BHUBANESWAR, India - Thirteen villagers on trial in eastern India for burning alive an Australian missionary and his young sons have gone on a hunger strike demanding the judge's removal, a defense lawyer said Monday.

Hearings were adjourned after seven of the defendants — including the man accused of inciting a crowd that set fire to the missionary's jeep — were admitted to a prison hospital in eastern Orissa state, said lawyer Bana Behari Mohanty.

The thirteen are accused of taking part in the killing of Graham Stewart Staines, 58, and his sons Philip, 10, and Timothy, 8. The three were sleeping in their jeep outside a church in Manoharpur, a remote village in Orissa, on Jan. 23, 1999 when villagers began beating on the vehicle and set it on fire, witnesses said.

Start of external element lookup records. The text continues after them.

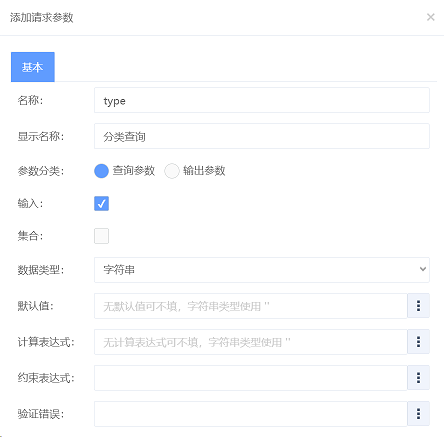The image size is (444, 437).
Task: Click into the 验证错误 input field
Action: click(251, 414)
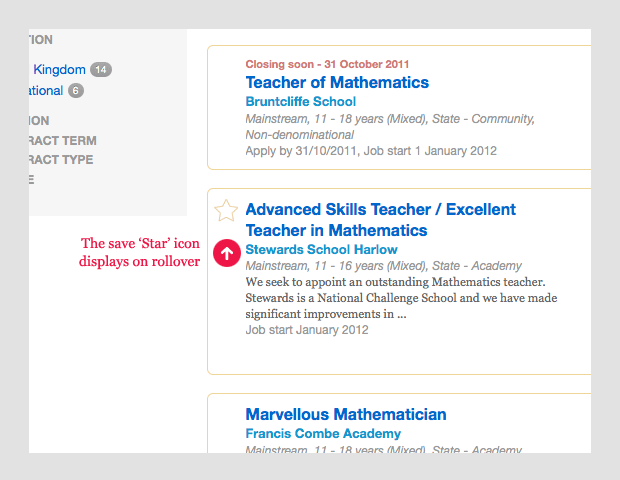This screenshot has height=480, width=620.
Task: Click the grey 6 count badge
Action: pyautogui.click(x=76, y=91)
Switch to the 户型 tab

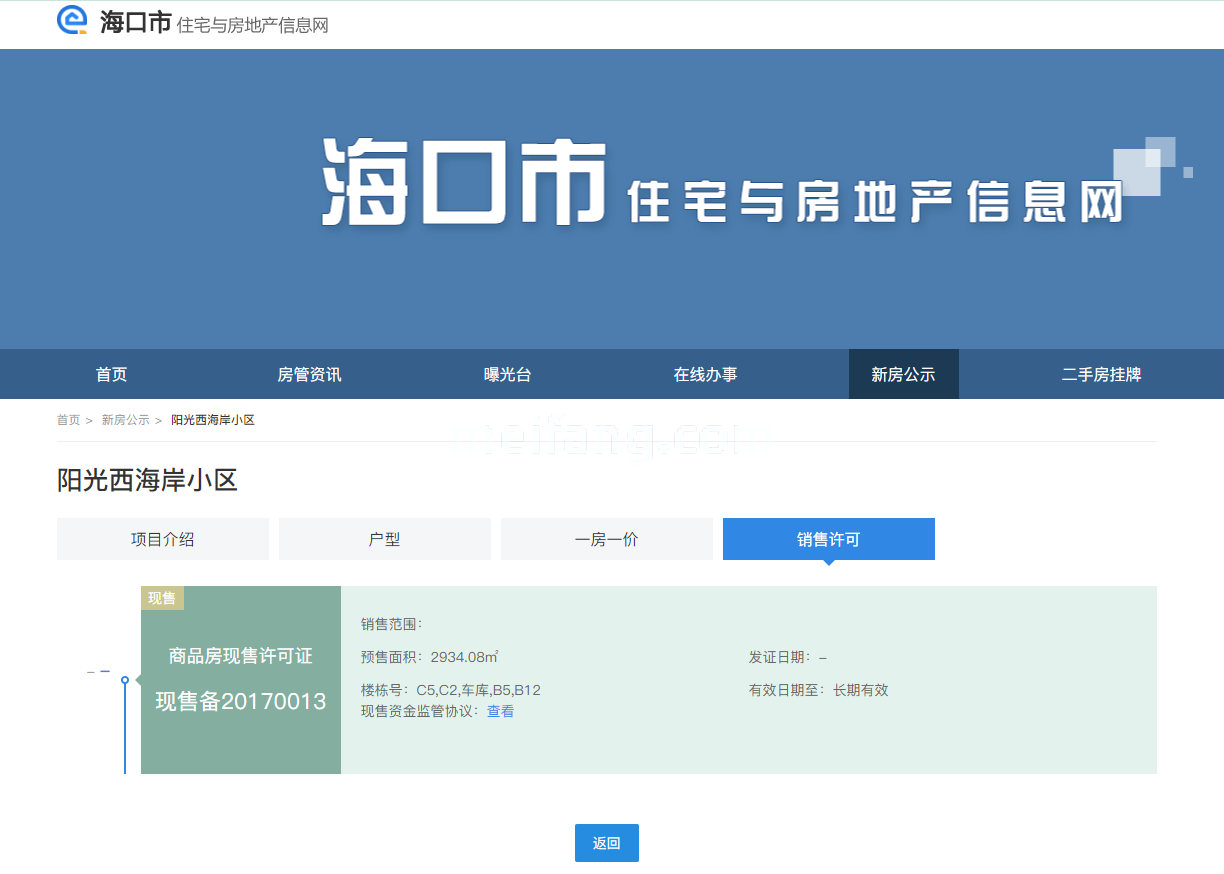tap(385, 539)
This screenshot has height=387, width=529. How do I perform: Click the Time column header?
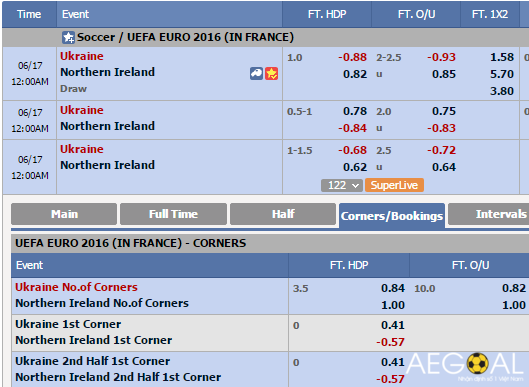click(x=29, y=14)
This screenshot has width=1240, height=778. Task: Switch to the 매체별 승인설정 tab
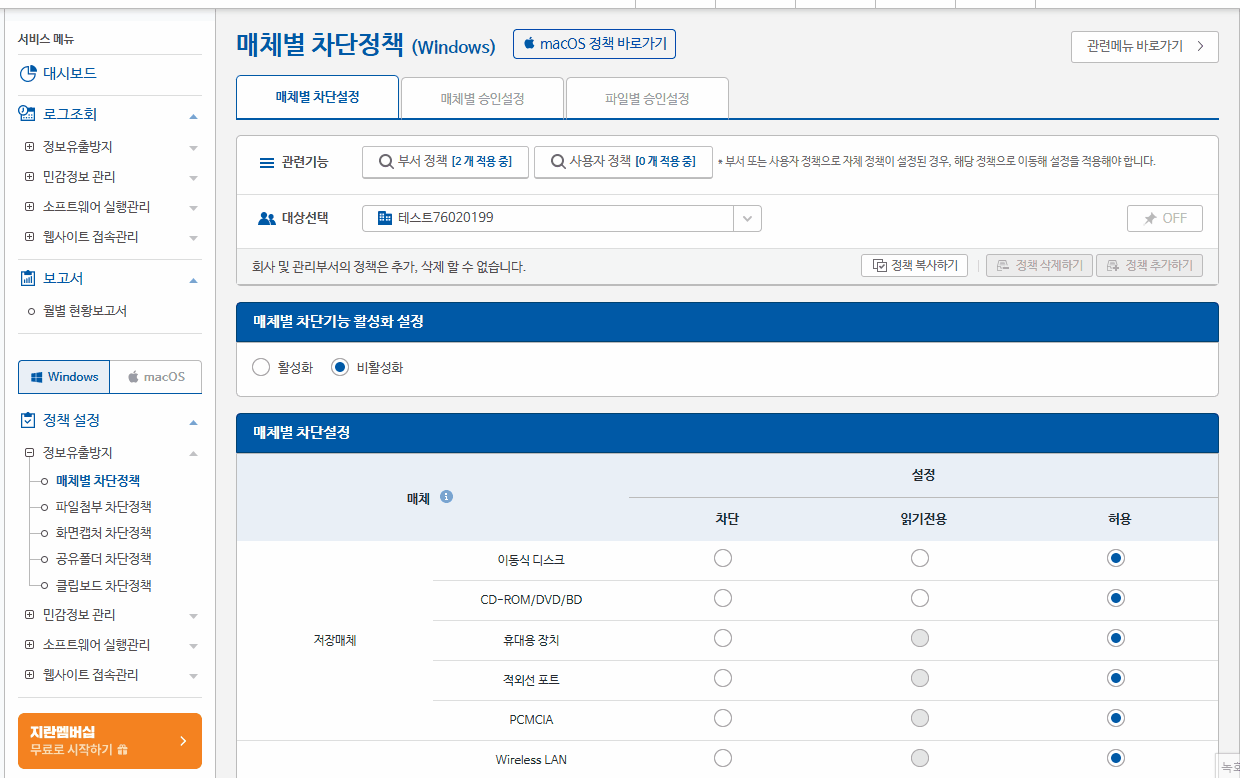coord(482,97)
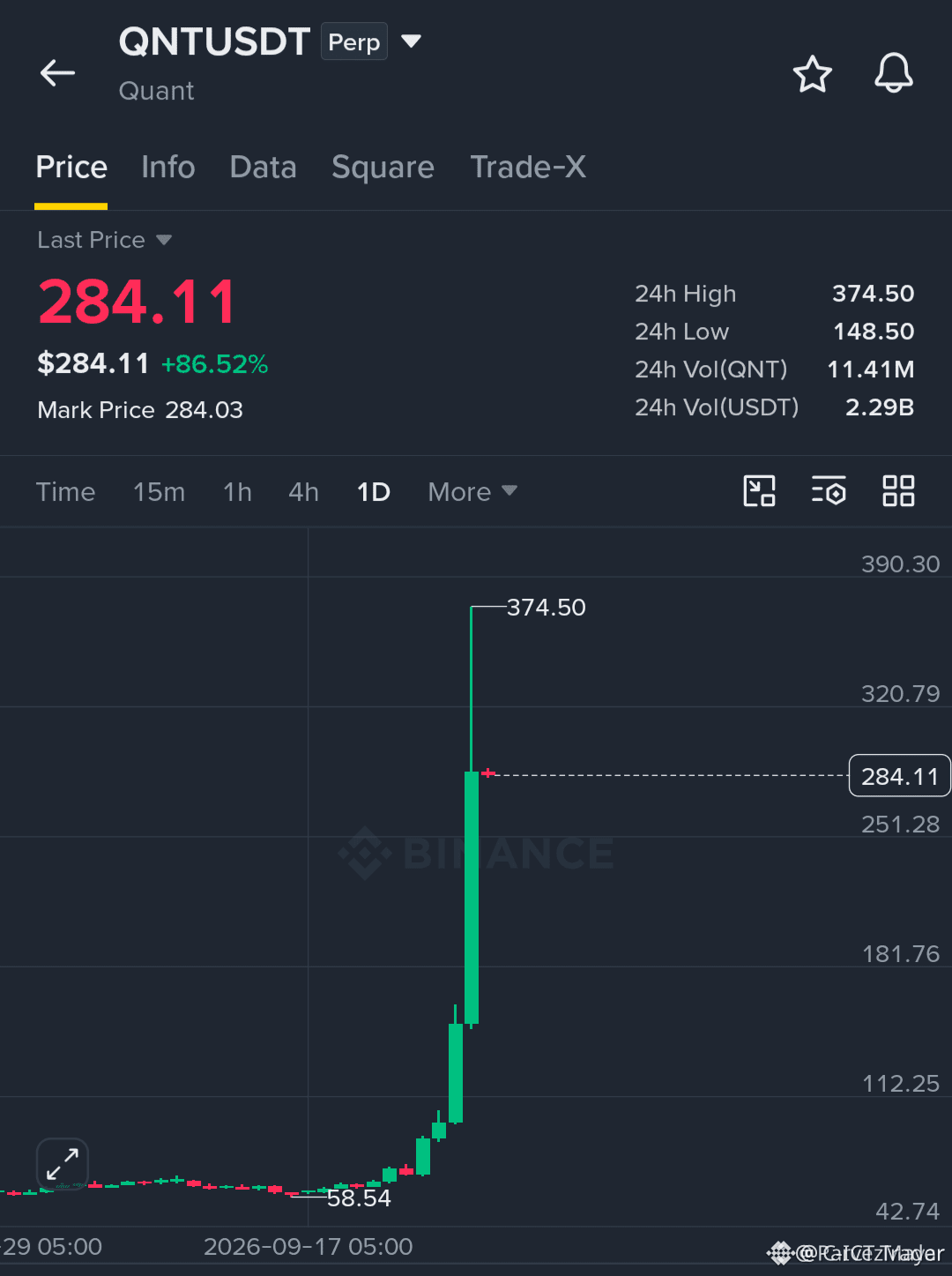
Task: Click the 284.11 current price axis label
Action: pyautogui.click(x=899, y=776)
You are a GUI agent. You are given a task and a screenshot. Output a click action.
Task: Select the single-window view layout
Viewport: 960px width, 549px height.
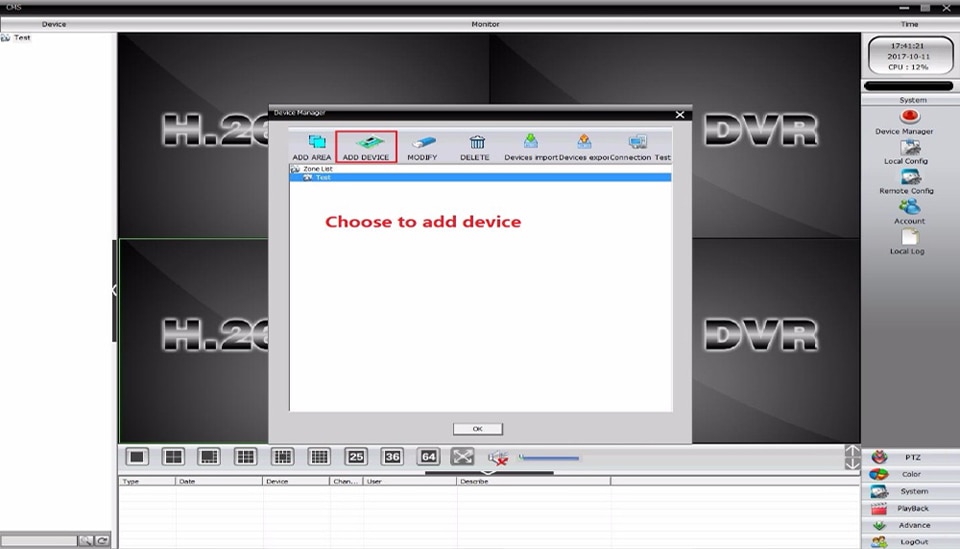coord(137,457)
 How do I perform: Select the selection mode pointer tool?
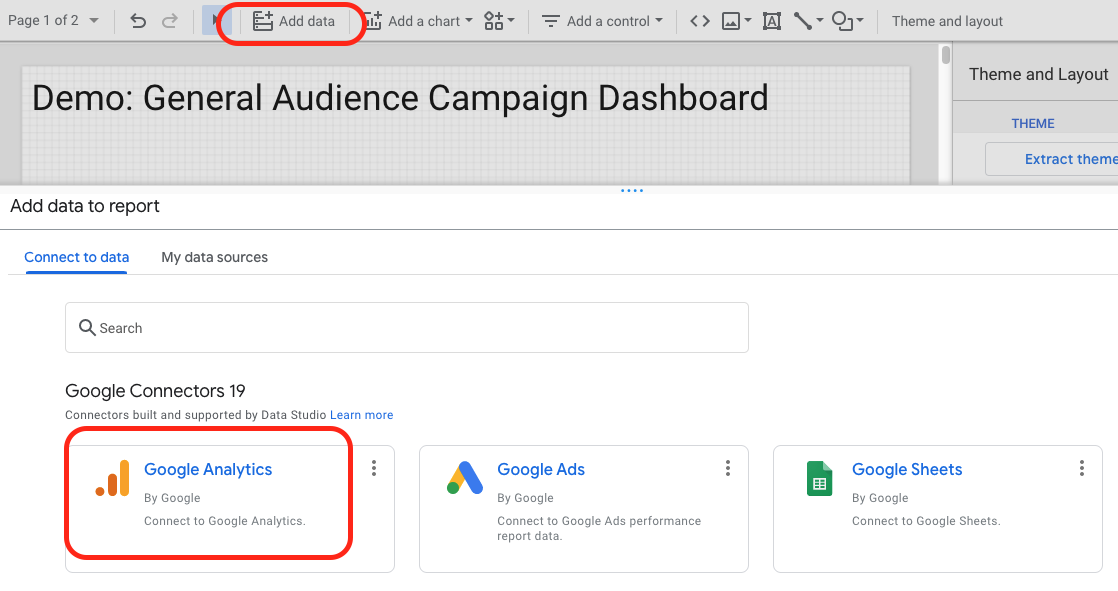pos(216,21)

Dara Singh, who allegedly incited the mob, has written a letter to the chief justice of the state's highest court that accuses the judge presiding over the trial of being biased and says the defendants will refuse food until he is replaced, the lawyer said.

"We firmly believe that we will not get justice from the trial court under the present judge," he quoted Singh as saying, without elaborating.

The prisoners were only accepting lemon juice, said the superintendent of the prison where they are being held, P.K. Patra.

At the time of the incident, anti-Christian sentiment had been on the rise in the region, and the killing of the Australian missionary followed several other attacks on Christians. Christians comprise about 2 percent of India's more than 1 billion predominantly Hindu people.

If convicted, the accused could face death by hanging. The trial began last March.